Israel in Ägypten HWV 54 (1738-1739)
(in Felix Mendelssohn Bartholdys Düsseldorfer
Aufführungsversion von 1833)
1. Teil: Trompeten-Ouvertüre op. 101 von Felix Mendelssohn
Bartholdy
2. Teil: Der Auszug
3. Teil: Moses' Gesang
Mit der Aufführung seiner Bearbeitung von Händels
Oratorium "Israel in Egypt" leitete Felix Mendelssohn Bartholdy eine
langjährige fruchtbare musikalische Beziehung zur Stadt Düsseldorf
und insbesondere zu dem vom Musikverein der Stadt organisierten Niederrheinischen
Musikfest ein. Zugleich verhalf er auch Händels Komposition in Deutschland
zum Durchbruch. Händel hatte das Oratorium, das den Auszug der Israeliten
aus Ägypten schildert, am 4. April 1739 im Londoner King's Theatre zur
Uraufführung gebracht. Nach der Uraufführung hatte der Komponist das
Werk mehrfach umgearbeitet.
Nach Händels Tod setzte sich in England eine Aufführungstradition
durch, die auf den ersten Akt, für den Händel seine Trauermusik für
Königin Caroline fast notengetreu wiederverwendet hatte, weitgehend verzichtete.

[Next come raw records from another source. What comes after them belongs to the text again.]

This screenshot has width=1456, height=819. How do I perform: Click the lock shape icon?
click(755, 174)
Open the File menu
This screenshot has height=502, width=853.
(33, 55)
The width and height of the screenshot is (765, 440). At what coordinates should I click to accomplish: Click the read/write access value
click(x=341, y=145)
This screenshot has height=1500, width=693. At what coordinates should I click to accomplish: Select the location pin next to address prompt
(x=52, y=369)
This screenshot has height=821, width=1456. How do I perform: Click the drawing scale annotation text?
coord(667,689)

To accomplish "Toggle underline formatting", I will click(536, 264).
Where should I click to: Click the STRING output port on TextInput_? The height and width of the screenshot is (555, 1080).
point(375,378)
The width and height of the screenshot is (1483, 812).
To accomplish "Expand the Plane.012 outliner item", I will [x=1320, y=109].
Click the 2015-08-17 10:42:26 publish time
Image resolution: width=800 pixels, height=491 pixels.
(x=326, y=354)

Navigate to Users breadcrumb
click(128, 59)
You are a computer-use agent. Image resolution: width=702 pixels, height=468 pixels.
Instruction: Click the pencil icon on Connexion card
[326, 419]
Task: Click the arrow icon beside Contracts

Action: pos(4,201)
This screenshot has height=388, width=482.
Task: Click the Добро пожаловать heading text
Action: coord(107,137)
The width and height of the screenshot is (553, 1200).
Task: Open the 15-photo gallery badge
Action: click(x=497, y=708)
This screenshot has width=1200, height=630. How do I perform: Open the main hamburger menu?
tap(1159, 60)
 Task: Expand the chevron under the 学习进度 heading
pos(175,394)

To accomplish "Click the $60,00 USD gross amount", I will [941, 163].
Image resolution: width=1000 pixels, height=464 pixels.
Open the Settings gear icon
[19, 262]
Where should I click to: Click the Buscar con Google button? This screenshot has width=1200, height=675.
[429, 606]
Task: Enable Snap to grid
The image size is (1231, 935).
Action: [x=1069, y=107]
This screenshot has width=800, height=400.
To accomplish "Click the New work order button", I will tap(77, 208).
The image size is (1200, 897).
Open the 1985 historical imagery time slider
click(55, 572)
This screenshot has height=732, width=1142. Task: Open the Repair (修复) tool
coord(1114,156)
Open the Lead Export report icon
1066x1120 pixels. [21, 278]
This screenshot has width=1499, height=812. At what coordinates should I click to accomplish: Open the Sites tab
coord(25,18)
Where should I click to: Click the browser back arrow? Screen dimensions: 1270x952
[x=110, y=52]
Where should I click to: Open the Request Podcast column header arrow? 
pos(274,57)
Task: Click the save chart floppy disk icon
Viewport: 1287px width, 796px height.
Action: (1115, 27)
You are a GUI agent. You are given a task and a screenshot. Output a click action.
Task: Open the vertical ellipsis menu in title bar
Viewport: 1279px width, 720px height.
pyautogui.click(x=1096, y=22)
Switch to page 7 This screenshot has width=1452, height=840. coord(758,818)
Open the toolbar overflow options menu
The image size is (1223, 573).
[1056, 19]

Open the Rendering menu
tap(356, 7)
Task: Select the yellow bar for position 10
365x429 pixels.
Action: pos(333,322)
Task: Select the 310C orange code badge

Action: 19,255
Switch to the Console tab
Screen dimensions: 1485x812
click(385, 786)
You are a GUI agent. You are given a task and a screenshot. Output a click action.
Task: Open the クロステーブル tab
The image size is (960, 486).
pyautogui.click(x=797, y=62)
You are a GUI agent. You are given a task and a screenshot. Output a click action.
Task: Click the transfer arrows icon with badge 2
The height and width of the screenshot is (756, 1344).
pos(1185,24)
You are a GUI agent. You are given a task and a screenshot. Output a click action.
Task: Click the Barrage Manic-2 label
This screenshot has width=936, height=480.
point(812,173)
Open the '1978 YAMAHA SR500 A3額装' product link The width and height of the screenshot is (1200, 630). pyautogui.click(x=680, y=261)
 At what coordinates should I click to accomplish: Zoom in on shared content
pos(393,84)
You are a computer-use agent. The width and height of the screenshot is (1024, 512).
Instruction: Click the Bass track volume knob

Für seine eigene Bearbeitung stützte sich Mendelssohn auf eine ebenfalls
gekürzte und behutsam neu instrumentierte Fassung, welche die Singakademie
zu Berlin 1831 für die deutsche Erstaufführung des Werks hatte anfertigen
lassen; weil in dem Saal des Beckerschen Gartenlokals in Düsseldorf, in
dem die Wiederaufführung stattfand, eine Orgel fehlte, erweiterte Mendelssohn
die Bläserpartien. Ferner stellte er dem Werk seine 1825 entstandene Trompetenouvertüre
voran und ergänzte das Oratorium um Rezitative einer vor 1770 entstandenen
Bearbeitung von Händels Assistenten John Christopher Schmidt, auf die er
kurz vor der Aufführung in London gestoßen war.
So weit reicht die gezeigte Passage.